Word for word, copy all of the entries.

[Dataset entries]

↓

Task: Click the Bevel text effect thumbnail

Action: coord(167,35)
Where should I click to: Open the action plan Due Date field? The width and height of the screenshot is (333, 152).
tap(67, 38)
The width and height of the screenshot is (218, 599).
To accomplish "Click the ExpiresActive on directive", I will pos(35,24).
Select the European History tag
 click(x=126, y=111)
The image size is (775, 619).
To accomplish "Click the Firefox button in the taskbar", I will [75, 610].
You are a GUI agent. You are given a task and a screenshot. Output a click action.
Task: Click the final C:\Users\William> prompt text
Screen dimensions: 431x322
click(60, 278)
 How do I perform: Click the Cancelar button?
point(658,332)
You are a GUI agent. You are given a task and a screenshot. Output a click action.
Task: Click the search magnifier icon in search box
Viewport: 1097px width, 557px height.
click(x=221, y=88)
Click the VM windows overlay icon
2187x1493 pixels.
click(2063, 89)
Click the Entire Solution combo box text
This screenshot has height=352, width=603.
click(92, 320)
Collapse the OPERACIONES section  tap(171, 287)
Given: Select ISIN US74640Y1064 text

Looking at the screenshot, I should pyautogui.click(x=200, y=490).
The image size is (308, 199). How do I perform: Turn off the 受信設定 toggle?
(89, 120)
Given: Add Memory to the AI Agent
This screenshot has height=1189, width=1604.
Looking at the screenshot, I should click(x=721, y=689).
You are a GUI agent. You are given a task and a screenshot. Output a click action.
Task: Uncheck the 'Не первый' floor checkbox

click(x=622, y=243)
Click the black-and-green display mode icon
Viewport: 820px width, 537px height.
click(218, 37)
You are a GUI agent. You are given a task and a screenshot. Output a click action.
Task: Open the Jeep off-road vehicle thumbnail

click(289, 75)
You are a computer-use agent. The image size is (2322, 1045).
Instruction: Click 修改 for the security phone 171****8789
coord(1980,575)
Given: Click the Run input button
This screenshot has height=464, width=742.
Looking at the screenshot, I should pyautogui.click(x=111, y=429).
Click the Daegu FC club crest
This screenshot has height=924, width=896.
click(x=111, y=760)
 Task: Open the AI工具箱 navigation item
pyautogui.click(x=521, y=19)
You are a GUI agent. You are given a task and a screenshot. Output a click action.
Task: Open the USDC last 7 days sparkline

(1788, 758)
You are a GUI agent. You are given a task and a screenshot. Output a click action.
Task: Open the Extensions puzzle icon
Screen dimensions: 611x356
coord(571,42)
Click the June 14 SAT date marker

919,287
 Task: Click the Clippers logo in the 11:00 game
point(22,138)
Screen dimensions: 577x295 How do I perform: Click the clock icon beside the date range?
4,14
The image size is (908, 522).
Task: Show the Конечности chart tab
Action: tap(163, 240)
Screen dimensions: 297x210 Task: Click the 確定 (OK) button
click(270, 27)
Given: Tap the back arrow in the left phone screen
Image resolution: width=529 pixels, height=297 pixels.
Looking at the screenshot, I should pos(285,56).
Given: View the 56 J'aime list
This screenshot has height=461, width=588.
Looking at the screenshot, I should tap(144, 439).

↑

*WORKED SOLUTION*:
Task: Click the Bevel text effect thumbnail

Action: coord(167,35)
Where should I click to: Open the action plan Due Date field? The width and height of the screenshot is (333, 152).
tap(67, 38)
The width and height of the screenshot is (218, 599).
To accomplish "Click the ExpiresActive on directive", I will pos(35,24).
Select the European History tag
 click(x=126, y=111)
The image size is (775, 619).
To accomplish "Click the Firefox button in the taskbar", I will [75, 610].
You are a GUI agent. You are given a task and a screenshot. Output a click action.
Task: Click the final C:\Users\William> prompt text
Screen dimensions: 431x322
click(60, 278)
 How do I perform: Click the Cancelar button?
point(658,332)
You are a GUI agent. You are given a task and a screenshot. Output a click action.
Task: Click the search magnifier icon in search box
Viewport: 1097px width, 557px height.
click(x=221, y=88)
Click the VM windows overlay icon
2187x1493 pixels.
click(2063, 89)
Click the Entire Solution combo box text
This screenshot has height=352, width=603.
click(92, 320)
Collapse the OPERACIONES section  tap(171, 287)
Given: Select ISIN US74640Y1064 text

Looking at the screenshot, I should pyautogui.click(x=200, y=490).
The image size is (308, 199). How do I perform: Turn off the 受信設定 toggle?
(89, 120)
Given: Add Memory to the AI Agent
This screenshot has height=1189, width=1604.
Looking at the screenshot, I should click(x=721, y=689).
You are a GUI agent. You are given a task and a screenshot. Output a click action.
Task: Uncheck the 'Не первый' floor checkbox

click(x=622, y=243)
Click the black-and-green display mode icon
Viewport: 820px width, 537px height.
click(218, 37)
You are a GUI agent. You are given a task and a screenshot. Output a click action.
Task: Open the Jeep off-road vehicle thumbnail

click(289, 75)
You are a computer-use agent. The image size is (2322, 1045).
Instruction: Click 修改 for the security phone 171****8789
coord(1980,575)
Given: Click the Run input button
This screenshot has height=464, width=742.
Looking at the screenshot, I should pyautogui.click(x=111, y=429).
Click the Daegu FC club crest
This screenshot has height=924, width=896.
click(x=111, y=760)
 Task: Open the AI工具箱 navigation item
pyautogui.click(x=521, y=19)
You are a GUI agent. You are given a task and a screenshot. Output a click action.
Task: Open the USDC last 7 days sparkline

(1788, 758)
You are a GUI agent. You are given a task and a screenshot. Output a click action.
Task: Open the Extensions puzzle icon
Screen dimensions: 611x356
coord(571,42)
Click the June 14 SAT date marker

919,287
 Task: Click the Clippers logo in the 11:00 game
point(22,138)
Screen dimensions: 577x295 How do I perform: Click the clock icon beside the date range?
4,14
The image size is (908, 522).
Task: Show the Конечности chart tab
Action: tap(163, 240)
Screen dimensions: 297x210 Task: Click the 確定 (OK) button
click(270, 27)
Given: Tap the back arrow in the left phone screen
Image resolution: width=529 pixels, height=297 pixels.
Looking at the screenshot, I should pos(285,56).
Given: View the 56 J'aime list
This screenshot has height=461, width=588.
Looking at the screenshot, I should tap(144, 439).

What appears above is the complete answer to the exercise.